Les moyens d’y arriver sont nombreux. On peut faire l’appel des noms ou prendre les présences ‒ mais ce sont des pratiques d’un autre temps. On peut inviter chaque personne qui intervient à se nommer avant de parler, jusqu’à ce qu’on ait mémorisé son nom. Ou demander à chacune d’inscrire son nom sur un petit carton déposé sur le pupitre ou encore (comme on le voit parfois dans les films américains) proposer aux étudiants et étudiantes de s’asseoir toujours au même endroit et se bricoler un aide-mémoire de leur position dans la classe (avec ou sans trombinoscope ‒ quel mot délicieux!). Peu importe la façon. Je croise encore des personnes auxquelles j’ai enseigné il y a 20 ou 30 ans. Je ne me rappelle pas toujours leur nom. Mais la plupart d’entre elles se souviennent de moi et surtout du sentiment, bien qu’indéfini (la solidarité? la responsabilité? la communauté?), ressenti dans mon cours où personne n’était anonyme.

 

Reste la question du comment. Prénom ou nom de famille? Tutoiement ou vouvoiement? La réponse me semblait évidente à l’époque. J’ai commencé à enseigner à l’âge de 24 ans. Plusieurs étudiantes et étudiants dans ma classe étaient plus âgés que moi.

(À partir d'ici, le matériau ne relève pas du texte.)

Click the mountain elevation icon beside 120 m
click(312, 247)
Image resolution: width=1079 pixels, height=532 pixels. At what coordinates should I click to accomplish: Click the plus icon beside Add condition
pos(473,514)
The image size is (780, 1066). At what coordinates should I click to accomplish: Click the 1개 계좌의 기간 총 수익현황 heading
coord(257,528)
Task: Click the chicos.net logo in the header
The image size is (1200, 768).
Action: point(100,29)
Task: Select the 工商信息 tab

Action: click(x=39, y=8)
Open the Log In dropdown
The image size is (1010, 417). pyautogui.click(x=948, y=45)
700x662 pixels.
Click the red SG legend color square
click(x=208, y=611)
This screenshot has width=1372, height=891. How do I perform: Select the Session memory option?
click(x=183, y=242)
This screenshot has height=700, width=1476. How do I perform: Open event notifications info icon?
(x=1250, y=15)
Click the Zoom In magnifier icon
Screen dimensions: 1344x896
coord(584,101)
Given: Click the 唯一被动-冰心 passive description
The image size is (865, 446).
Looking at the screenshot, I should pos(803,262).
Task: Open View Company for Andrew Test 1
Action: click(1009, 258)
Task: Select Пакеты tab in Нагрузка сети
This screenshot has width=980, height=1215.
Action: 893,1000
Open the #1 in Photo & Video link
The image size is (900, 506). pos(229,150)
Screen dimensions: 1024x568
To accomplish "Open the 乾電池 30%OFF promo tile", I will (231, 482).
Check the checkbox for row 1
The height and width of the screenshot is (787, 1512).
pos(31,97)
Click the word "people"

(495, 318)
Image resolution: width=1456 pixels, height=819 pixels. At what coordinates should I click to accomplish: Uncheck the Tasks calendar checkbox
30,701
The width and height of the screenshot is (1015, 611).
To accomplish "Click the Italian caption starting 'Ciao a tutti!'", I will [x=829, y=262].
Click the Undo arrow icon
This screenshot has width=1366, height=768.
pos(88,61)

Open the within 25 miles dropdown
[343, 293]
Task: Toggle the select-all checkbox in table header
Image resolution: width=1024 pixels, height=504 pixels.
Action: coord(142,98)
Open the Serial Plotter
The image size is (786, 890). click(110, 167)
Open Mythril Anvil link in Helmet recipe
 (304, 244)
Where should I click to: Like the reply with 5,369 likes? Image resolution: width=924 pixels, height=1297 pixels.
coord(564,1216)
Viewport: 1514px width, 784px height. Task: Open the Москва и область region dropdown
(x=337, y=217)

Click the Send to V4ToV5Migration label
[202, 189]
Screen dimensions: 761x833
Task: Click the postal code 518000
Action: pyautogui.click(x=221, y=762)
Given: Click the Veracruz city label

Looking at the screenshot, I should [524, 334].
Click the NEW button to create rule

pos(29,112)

Je n’étais pas très sûr de moi… J’ai donc opté pour le nom de famille et le vouvoiement, histoire de créer une distance relationnelle, un rapport de pouvoir, sinon une armure pour protéger mon égo fragile. On se serait cru à la caserne! Avec le temps, la confiance, le statut moins précaire et l’âge plus avancé, je suis passé aux prénoms, souvent plus faciles à retenir. Mais je n’ai jamais abandonné le vouvoiement. Formalisme suranné? Marque de politesse? Je souhaitais surtout que les personnes dans ma classe me vouvoient, ce qui m’imposait la réciproque ‒ l’asymétrie du prof qui tutoie à qui mieux mieux, mais exige le respect parfois factice attaché au vouvoiement me semble toujours inacceptable.

 

La question demeure complexe, comme tout ce qui concerne les relations humaines. L’usage du vous, du tu, des noms, prénoms et pronoms est constitutif de nos identités. Il s’inscrit dans un contexte coloré par l’âge, le sexe et le genre, les rapports de pouvoir, les origines socioprofessionnelle et culturelle, la classe sociale et le contexte d’énonciation plus ou moins officiel. Toute personne qui enseigne devrait s’intéresser aux multiples nuances de ces usages ainsi qu’à leur effet sur le climat d’apprentissage. #sociologiedelaclasse

 

Si vous me croisez sur le campus, appelez-moi Daniel.